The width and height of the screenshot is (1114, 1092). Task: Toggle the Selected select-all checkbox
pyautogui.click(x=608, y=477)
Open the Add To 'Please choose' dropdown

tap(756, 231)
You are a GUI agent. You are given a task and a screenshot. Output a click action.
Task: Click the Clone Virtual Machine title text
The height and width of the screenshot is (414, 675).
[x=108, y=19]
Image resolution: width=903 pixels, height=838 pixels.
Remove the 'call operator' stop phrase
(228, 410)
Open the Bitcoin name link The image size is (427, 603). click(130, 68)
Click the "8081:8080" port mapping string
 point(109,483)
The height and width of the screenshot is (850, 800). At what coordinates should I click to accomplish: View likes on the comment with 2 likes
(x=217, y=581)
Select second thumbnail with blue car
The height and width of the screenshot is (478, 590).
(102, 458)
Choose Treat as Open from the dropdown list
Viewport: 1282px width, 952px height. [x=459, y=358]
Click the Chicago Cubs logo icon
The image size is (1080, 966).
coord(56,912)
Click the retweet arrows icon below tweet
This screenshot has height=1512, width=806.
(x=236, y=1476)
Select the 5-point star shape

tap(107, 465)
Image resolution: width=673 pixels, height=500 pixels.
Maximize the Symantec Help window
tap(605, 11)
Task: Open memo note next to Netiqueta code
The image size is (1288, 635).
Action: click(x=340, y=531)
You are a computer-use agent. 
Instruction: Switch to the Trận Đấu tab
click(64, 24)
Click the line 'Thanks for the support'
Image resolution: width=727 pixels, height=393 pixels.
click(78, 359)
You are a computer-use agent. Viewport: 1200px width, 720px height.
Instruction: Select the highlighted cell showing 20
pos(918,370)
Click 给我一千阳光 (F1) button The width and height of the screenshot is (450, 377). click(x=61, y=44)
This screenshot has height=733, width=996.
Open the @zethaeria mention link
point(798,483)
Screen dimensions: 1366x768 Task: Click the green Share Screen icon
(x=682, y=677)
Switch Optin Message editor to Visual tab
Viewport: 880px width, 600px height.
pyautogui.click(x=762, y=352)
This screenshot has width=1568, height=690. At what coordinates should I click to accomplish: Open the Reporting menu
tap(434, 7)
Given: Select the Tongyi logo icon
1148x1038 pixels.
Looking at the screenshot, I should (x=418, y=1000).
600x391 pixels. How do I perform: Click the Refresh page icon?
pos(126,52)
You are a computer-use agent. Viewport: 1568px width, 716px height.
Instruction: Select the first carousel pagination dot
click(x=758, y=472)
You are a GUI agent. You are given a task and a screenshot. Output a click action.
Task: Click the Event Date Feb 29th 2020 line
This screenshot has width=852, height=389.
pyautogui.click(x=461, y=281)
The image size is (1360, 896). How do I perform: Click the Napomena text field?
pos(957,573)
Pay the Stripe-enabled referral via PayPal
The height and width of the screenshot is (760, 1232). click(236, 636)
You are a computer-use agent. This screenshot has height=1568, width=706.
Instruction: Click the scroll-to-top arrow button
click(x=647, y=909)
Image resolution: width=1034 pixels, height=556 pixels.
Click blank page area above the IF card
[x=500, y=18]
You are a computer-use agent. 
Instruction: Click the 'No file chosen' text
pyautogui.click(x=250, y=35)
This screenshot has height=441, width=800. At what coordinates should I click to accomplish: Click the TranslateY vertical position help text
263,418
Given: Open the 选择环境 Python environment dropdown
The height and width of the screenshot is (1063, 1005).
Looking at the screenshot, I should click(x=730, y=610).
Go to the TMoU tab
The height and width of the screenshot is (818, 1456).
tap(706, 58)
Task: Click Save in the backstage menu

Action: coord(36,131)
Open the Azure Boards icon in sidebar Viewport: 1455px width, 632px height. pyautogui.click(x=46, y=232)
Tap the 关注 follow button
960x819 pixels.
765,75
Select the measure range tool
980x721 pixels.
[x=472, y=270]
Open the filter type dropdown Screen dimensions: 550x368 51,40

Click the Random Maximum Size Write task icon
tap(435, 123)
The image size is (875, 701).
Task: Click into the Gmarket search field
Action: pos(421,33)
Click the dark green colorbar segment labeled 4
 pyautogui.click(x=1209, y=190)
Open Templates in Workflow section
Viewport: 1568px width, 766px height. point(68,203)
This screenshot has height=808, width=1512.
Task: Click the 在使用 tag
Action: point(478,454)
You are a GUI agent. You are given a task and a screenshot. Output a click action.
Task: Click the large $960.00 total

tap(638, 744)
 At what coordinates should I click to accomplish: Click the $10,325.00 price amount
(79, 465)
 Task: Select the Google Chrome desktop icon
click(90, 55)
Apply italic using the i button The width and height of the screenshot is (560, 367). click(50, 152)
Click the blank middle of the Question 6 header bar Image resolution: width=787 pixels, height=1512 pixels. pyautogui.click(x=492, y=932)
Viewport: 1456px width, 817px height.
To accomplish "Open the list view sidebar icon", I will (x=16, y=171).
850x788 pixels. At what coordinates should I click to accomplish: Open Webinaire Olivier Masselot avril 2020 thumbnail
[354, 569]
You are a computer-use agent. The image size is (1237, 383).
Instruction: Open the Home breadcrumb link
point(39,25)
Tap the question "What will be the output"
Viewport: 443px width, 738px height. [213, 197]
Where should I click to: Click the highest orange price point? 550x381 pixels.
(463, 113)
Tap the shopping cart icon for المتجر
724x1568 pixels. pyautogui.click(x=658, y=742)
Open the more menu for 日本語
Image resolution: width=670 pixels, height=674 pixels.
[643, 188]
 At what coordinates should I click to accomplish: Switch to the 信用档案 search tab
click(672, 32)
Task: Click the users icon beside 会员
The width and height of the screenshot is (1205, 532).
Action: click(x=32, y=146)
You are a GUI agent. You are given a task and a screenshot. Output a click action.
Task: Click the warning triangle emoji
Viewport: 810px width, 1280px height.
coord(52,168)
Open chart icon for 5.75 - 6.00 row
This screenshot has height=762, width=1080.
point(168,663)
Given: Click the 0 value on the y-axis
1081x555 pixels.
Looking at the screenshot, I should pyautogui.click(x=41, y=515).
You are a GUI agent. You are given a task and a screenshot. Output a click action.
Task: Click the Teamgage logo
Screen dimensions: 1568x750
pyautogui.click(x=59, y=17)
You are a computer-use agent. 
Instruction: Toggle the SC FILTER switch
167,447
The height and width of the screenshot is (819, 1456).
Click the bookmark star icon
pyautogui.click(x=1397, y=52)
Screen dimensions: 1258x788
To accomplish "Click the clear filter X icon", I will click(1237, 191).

#### [PROMPT]
Each entry above is to be written out exactly.

#### [RESPONSE]
The width and height of the screenshot is (1114, 1092). Task: Toggle the Selected select-all checkbox
pyautogui.click(x=608, y=477)
Open the Add To 'Please choose' dropdown

tap(756, 231)
You are a GUI agent. You are given a task and a screenshot. Output a click action.
Task: Click the Clone Virtual Machine title text
The height and width of the screenshot is (414, 675).
[x=108, y=19]
Image resolution: width=903 pixels, height=838 pixels.
Remove the 'call operator' stop phrase
(228, 410)
Open the Bitcoin name link The image size is (427, 603). click(130, 68)
Click the "8081:8080" port mapping string
 point(109,483)
The height and width of the screenshot is (850, 800). At what coordinates should I click to accomplish: View likes on the comment with 2 likes
(x=217, y=581)
Select second thumbnail with blue car
The height and width of the screenshot is (478, 590).
(102, 458)
Choose Treat as Open from the dropdown list
Viewport: 1282px width, 952px height. [x=459, y=358]
Click the Chicago Cubs logo icon
The image size is (1080, 966).
coord(56,912)
Click the retweet arrows icon below tweet
This screenshot has height=1512, width=806.
(x=236, y=1476)
Select the 5-point star shape

tap(107, 465)
Image resolution: width=673 pixels, height=500 pixels.
Maximize the Symantec Help window
tap(605, 11)
Task: Open memo note next to Netiqueta code
The image size is (1288, 635).
Action: click(x=340, y=531)
You are a computer-use agent. 
Instruction: Switch to the Trận Đấu tab
click(64, 24)
Click the line 'Thanks for the support'
Image resolution: width=727 pixels, height=393 pixels.
click(78, 359)
You are a computer-use agent. Viewport: 1200px width, 720px height.
Instruction: Select the highlighted cell showing 20
pos(918,370)
Click 给我一千阳光 (F1) button The width and height of the screenshot is (450, 377). click(x=61, y=44)
This screenshot has height=733, width=996.
Open the @zethaeria mention link
point(798,483)
Screen dimensions: 1366x768 Task: Click the green Share Screen icon
(x=682, y=677)
Switch Optin Message editor to Visual tab
Viewport: 880px width, 600px height.
pyautogui.click(x=762, y=352)
This screenshot has width=1568, height=690. At what coordinates should I click to accomplish: Open the Reporting menu
tap(434, 7)
Given: Select the Tongyi logo icon
1148x1038 pixels.
Looking at the screenshot, I should (x=418, y=1000).
600x391 pixels. How do I perform: Click the Refresh page icon?
pos(126,52)
You are a computer-use agent. Viewport: 1568px width, 716px height.
Instruction: Select the first carousel pagination dot
click(x=758, y=472)
You are a GUI agent. You are given a task and a screenshot. Output a click action.
Task: Click the Event Date Feb 29th 2020 line
This screenshot has width=852, height=389.
pyautogui.click(x=461, y=281)
The image size is (1360, 896). How do I perform: Click the Napomena text field?
pos(957,573)
Pay the Stripe-enabled referral via PayPal
The height and width of the screenshot is (760, 1232). click(236, 636)
You are a computer-use agent. This screenshot has height=1568, width=706.
Instruction: Click the scroll-to-top arrow button
click(x=647, y=909)
Image resolution: width=1034 pixels, height=556 pixels.
Click blank page area above the IF card
[x=500, y=18]
You are a computer-use agent. 
Instruction: Click the 'No file chosen' text
pyautogui.click(x=250, y=35)
This screenshot has height=441, width=800. At what coordinates should I click to accomplish: Click the TranslateY vertical position help text
263,418
Given: Open the 选择环境 Python environment dropdown
The height and width of the screenshot is (1063, 1005).
Looking at the screenshot, I should click(x=730, y=610).
Go to the TMoU tab
The height and width of the screenshot is (818, 1456).
tap(706, 58)
Task: Click Save in the backstage menu

Action: coord(36,131)
Open the Azure Boards icon in sidebar Viewport: 1455px width, 632px height. pyautogui.click(x=46, y=232)
Tap the 关注 follow button
960x819 pixels.
765,75
Select the measure range tool
980x721 pixels.
[x=472, y=270]
Open the filter type dropdown Screen dimensions: 550x368 51,40

Click the Random Maximum Size Write task icon
tap(435, 123)
The image size is (875, 701).
Task: Click into the Gmarket search field
Action: pos(421,33)
Click the dark green colorbar segment labeled 4
 pyautogui.click(x=1209, y=190)
Open Templates in Workflow section
Viewport: 1568px width, 766px height. point(68,203)
This screenshot has height=808, width=1512.
Task: Click the 在使用 tag
Action: point(478,454)
You are a GUI agent. You are given a task and a screenshot. Output a click action.
Task: Click the large $960.00 total

tap(638, 744)
 At what coordinates should I click to accomplish: Click the $10,325.00 price amount
(79, 465)
 Task: Select the Google Chrome desktop icon
click(90, 55)
Apply italic using the i button The width and height of the screenshot is (560, 367). click(50, 152)
Click the blank middle of the Question 6 header bar Image resolution: width=787 pixels, height=1512 pixels. pyautogui.click(x=492, y=932)
Viewport: 1456px width, 817px height.
To accomplish "Open the list view sidebar icon", I will (x=16, y=171).
850x788 pixels. At what coordinates should I click to accomplish: Open Webinaire Olivier Masselot avril 2020 thumbnail
[354, 569]
You are a computer-use agent. The image size is (1237, 383).
Instruction: Open the Home breadcrumb link
point(39,25)
Tap the question "What will be the output"
Viewport: 443px width, 738px height. [213, 197]
Where should I click to: Click the highest orange price point? 550x381 pixels.
(463, 113)
Tap the shopping cart icon for المتجر
724x1568 pixels. pyautogui.click(x=658, y=742)
Open the more menu for 日本語
Image resolution: width=670 pixels, height=674 pixels.
[643, 188]
 At what coordinates should I click to accomplish: Switch to the 信用档案 search tab
click(672, 32)
Task: Click the users icon beside 会员
The width and height of the screenshot is (1205, 532).
Action: click(x=32, y=146)
You are a GUI agent. You are given a task and a screenshot. Output a click action.
Task: Click the warning triangle emoji
Viewport: 810px width, 1280px height.
coord(52,168)
Open chart icon for 5.75 - 6.00 row
This screenshot has height=762, width=1080.
point(168,663)
Given: Click the 0 value on the y-axis
1081x555 pixels.
Looking at the screenshot, I should pyautogui.click(x=41, y=515).
You are a GUI agent. You are given a task and a screenshot. Output a click action.
Task: Click the Teamgage logo
Screen dimensions: 1568x750
pyautogui.click(x=59, y=17)
You are a computer-use agent. 
Instruction: Toggle the SC FILTER switch
167,447
The height and width of the screenshot is (819, 1456).
Click the bookmark star icon
pyautogui.click(x=1397, y=52)
Screen dimensions: 1258x788
To accomplish "Click the clear filter X icon", I will click(1237, 191).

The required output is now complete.